Could you restate the whole listing below word for word, minus the pictures?

________

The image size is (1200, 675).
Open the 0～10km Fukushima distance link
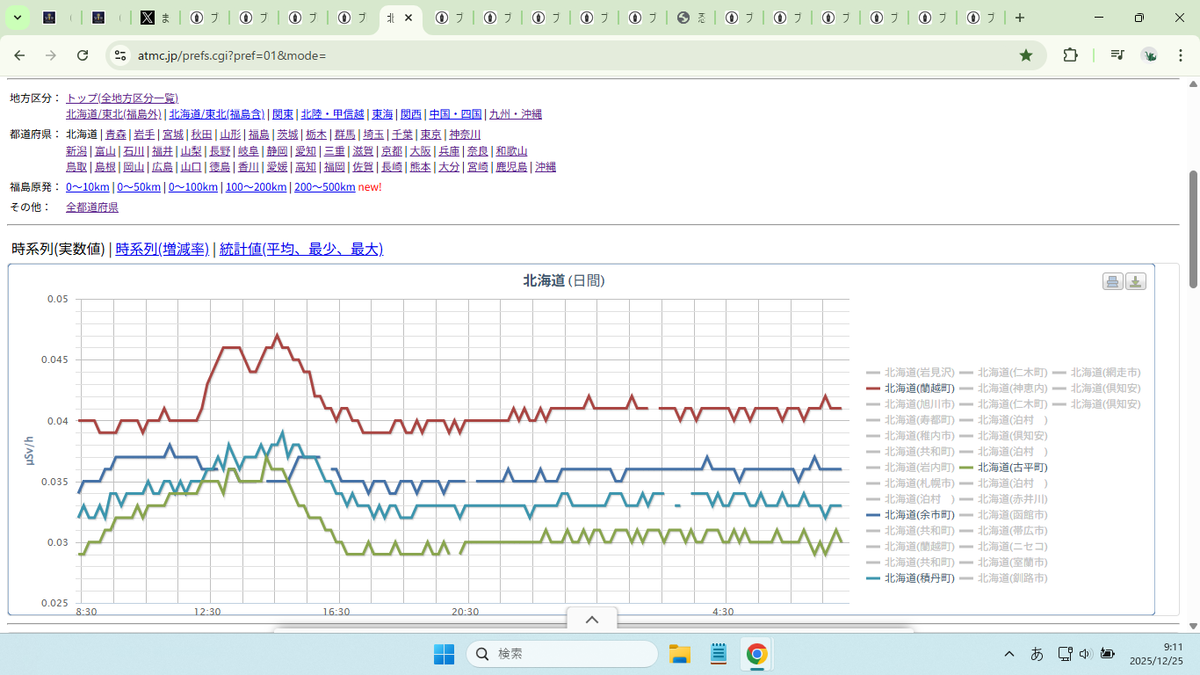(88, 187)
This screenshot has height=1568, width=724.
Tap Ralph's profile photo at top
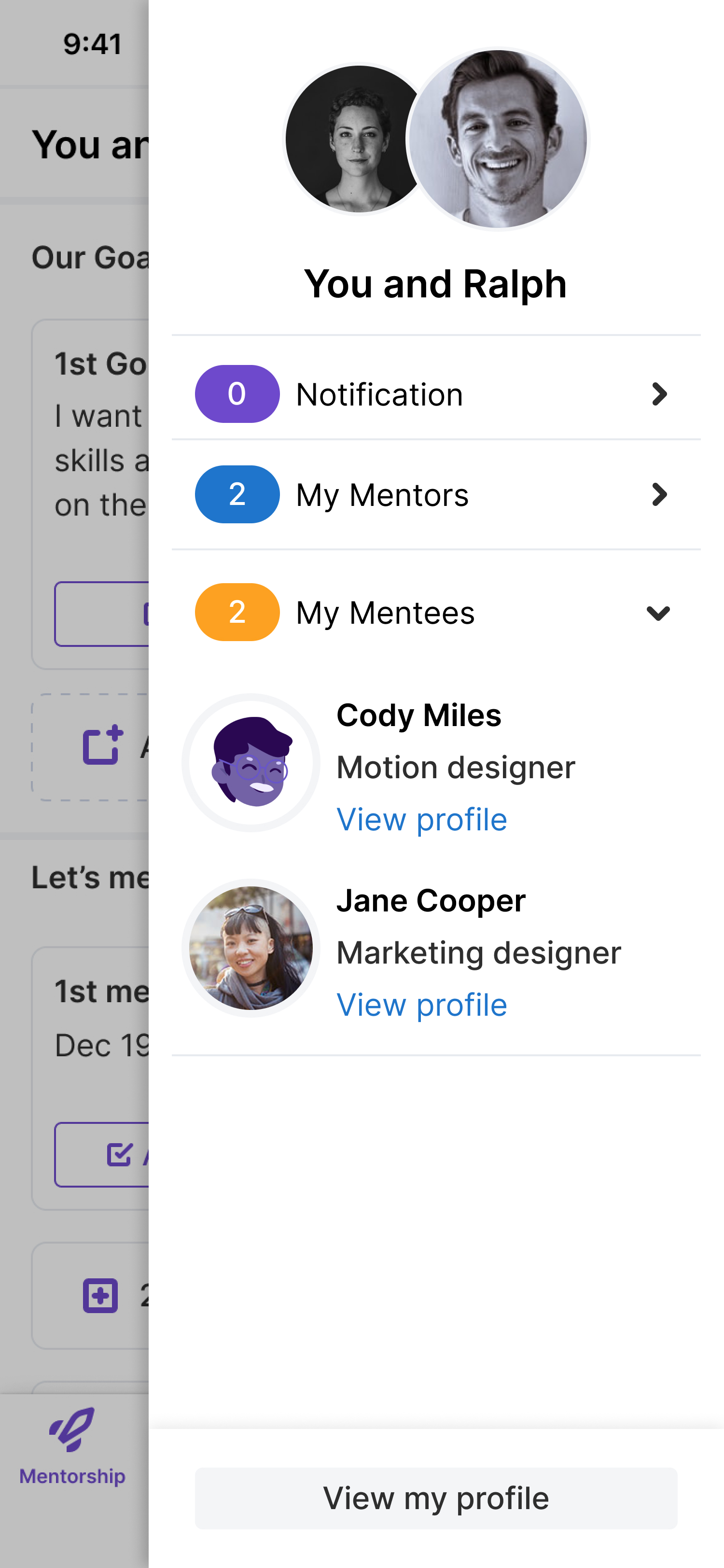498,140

________

COMPLETED TASK
The image size is (1200, 675).
Open the 0～10km Fukushima distance link
(88, 187)
This screenshot has height=1568, width=724.
Tap Ralph's profile photo at top
498,140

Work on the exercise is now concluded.